Saturday, August 06, 2005

Should Fools Laugh or Cry?

Chicago Tribune explores "The modern face of nuns" This sister ain't your mother's nun, that's for sure:
Louise Bernier begins each day in quiet reflection in her Wheaton condominium, reading scripture in French. "There's kind of a nice surprise in language," she says, "that makes you stop and think about things."

She then heads to work at the DuPage County Circuit Court clerk's office, where she pores over new software applications, making sure everything works and the right case history information gets into the right hands.

Around the courthouse, where she's worked for 30 years, she prefers to be known as "plain old Louise." But some still call her "sister," as in Sister Louise Bernier of the School Sisters of St. Francis.
Her religious Order seized the "Spirit of Vatican II" and decided to become "more in tune with the lives of laypeople." The result is many sisters in Sister Louis' order, the School Sisters of St. Francis, live lives apart from community and often inin the hustle and bustle of the secular world:
But the School Sisters and many others have more liberal notions now of how to serve. Among the School Sisters' 1,200 nuns worldwide is Catherine Ryan, a former Cook County assistant state's attorney who led the Juvenile Justice Bureau there before taking over Maryville Academy last year.

At the same time, many Catholic schools and hospitals have closed, shutting off some of the traditional jobs for nuns, said Pat Shevlin, associate director of development at the Catholic Theological Union and a former nun.

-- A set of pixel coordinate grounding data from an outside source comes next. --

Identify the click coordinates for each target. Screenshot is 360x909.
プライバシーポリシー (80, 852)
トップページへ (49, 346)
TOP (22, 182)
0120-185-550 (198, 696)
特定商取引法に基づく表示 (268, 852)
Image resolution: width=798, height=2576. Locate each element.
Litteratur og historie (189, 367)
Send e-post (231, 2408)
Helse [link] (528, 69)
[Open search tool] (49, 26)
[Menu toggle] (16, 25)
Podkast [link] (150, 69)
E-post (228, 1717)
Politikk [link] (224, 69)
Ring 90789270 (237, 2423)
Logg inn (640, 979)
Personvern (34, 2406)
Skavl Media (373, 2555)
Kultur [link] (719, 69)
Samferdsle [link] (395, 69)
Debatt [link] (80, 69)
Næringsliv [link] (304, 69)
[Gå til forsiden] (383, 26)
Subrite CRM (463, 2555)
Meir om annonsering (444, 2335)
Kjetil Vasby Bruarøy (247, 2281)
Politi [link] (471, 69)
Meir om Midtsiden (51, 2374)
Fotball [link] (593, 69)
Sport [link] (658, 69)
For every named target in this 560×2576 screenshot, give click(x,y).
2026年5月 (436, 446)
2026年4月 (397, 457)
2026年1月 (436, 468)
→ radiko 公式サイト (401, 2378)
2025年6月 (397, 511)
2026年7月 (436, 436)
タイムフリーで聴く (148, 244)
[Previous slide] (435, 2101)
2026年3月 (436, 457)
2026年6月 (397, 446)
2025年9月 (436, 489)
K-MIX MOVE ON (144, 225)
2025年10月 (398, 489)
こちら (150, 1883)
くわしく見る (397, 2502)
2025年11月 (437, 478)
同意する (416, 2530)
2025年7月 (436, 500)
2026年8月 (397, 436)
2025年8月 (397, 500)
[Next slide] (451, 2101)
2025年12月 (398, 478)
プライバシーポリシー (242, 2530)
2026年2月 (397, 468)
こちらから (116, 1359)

"It used to be the superiors would say, `Go to this school,'" Shevlin said. "And now they say, `Fix your resume, you're on your own.'"
Of course, they still focus on care for the poor and Social Justice, as one would hope:
Nuns with jobs like Bernier's help support those who work in impoverished areas and do not bring in money.

"Some of us have to earn big bucks for others of us not to earn big bucks," said Bernier, whom the county pays $68,000 a year. She sends more than half of that, after taxes, to her order's headquarters in Milwaukee.
. What's the cost of this new religious life? This:
She meets periodically with other sisters to pray, share books and socialize. She's a trustee at Milwaukee's Alverno College, run by the School Sisters. And she encourages the order to take public stands on political issues.

At the end of the day, Bernier is back at her condo with her two cats. She talks to them as if they were people--part of the Franciscan legacy, she jokes. St. Francis was known to love animals.

There are stacks of books, from yellowed paperback novels to coffee-table hardbacks--but she particularly loves medieval mysteries, theology, cosmology and travel.
She's a woman living alone. Nuns that lived in cloistered convents performed the same ministry of prayer that contemplative orders of monks served. Sisters that lived ministries of active service worked among the poor and marginalized to whom they were called, and lived with one another in solidarity. Their lives together as well as their service witnessed to the love and presences of Christ. Where is that witness in this woman's life? I feel sorry for all that she has lost. Perhaps she may not. However, I can't help but wonder how any of us would feel if we were to return to an empty home for the rest of our lives. Even with regular contact with the sisters of her order, can such a way of living a vowed life truly be a life of solidarity?

The "Spirit of Vatican II" may have done more to inhibit the proper fruitfulness of the Second Vatican Council than any resistance thrown up by Radical Traditionalists or Sed Vacantists. Many graying proponents of the "Spirit" testify to this every time they foam at the mouth while demanding some ridiculous practice become Church Tradition. Unfortunately, so does the lived vocation of Sister Louise Bernier.